• **Dokumenttext**
....

Buchvorstellung "Dr. Psych's Ratgeber Depressionen. Damit ihr wisst, wie ich mich fühle"
Dieser Ratgeber hat mich beim Lesen von der ersten Seite an berührt und mitgenommen. Mitgenommen auf einen Weg, dessen Ziel darin besteht, die Krankheit Depression erfahrbar, fühlbar zu machen.
Die beiden Autorinnen profitieren von ihrer eigenen großen fachlichen und menschlichen Erfahrung und verbinden diese mit tiefen Einblicken in das Erleben einer Depression, die ihnen in zahlreichen sehr persönlichen Interviews durch Betroffene ermöglicht wurden. Genau darin besteht auch die große Besonderheit und Stärke des Buches, das weniger auf den Kopf - also das Verstehen - als vielmehr auf das Herz - also das Mit-Fühlen - ausgerichtet ist.
Natürlich bekommt der Leser die notwendigen fachlichen Informationen (Ursachen, Symptome, Therapie, Selbsthilfe etc.), aber das geschieht erst in der zweiten Hälfte des Buches und zu einem Zeitpunkt, wo man längst ein Gefühl und eigene innere Bilder entwickelt hat zu dem, was sich Depression nennt und zahlreichen Menschen irgendwann in ihrem Leben begegnet.

....

In einem Datensatz aufgeführte Einträge
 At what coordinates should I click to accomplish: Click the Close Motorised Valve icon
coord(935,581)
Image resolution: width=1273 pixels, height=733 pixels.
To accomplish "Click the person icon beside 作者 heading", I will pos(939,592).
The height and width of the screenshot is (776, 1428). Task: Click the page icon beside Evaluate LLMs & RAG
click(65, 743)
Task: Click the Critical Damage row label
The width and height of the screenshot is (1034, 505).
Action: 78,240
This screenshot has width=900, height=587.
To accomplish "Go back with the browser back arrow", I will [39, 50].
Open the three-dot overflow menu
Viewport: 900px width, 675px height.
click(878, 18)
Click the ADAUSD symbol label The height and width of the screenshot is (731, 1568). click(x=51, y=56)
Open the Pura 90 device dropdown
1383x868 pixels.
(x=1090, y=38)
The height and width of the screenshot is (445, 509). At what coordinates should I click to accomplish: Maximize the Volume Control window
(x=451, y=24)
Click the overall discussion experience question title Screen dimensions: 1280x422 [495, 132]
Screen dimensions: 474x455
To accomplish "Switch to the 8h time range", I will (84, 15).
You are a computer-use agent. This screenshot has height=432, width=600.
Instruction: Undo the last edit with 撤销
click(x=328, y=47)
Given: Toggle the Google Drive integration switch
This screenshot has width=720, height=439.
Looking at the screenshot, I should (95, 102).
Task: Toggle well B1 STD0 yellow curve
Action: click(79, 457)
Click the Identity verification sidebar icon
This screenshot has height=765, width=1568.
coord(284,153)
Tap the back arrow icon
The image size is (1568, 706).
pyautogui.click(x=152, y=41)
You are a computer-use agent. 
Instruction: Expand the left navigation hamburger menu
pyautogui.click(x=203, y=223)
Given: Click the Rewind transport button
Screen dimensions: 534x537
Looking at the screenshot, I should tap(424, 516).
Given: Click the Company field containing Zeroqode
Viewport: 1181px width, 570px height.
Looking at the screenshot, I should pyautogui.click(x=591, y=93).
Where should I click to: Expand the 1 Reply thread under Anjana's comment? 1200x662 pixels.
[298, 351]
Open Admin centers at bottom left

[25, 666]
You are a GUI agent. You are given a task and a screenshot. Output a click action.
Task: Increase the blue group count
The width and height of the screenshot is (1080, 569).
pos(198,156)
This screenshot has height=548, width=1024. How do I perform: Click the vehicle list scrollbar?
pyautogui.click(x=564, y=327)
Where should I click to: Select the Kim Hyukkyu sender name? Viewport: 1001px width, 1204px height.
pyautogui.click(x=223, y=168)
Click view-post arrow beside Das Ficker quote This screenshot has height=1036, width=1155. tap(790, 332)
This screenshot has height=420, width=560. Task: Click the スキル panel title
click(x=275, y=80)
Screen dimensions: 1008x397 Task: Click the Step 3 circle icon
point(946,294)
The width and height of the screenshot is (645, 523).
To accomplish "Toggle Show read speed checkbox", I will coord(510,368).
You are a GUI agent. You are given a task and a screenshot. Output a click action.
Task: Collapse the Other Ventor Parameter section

....

• **Aufgaben**
**a.** Nennen Sie alle fachlichen Themen, die in der Buchvorstellung in Klammern als Inhalte des Ratgebers aufgezählt werden.
**b.** In welchem Teil des Buches erhält der Leser laut der Buchvorstellung die notwendigen fachlichen Informationen?

• **Antworten je Aufgabe**
**a.** Ursachen, Symptome, Therapie, Selbsthilfe

**b.** Der Leser erhält sie erst in der zweiten Hälfte des Buches.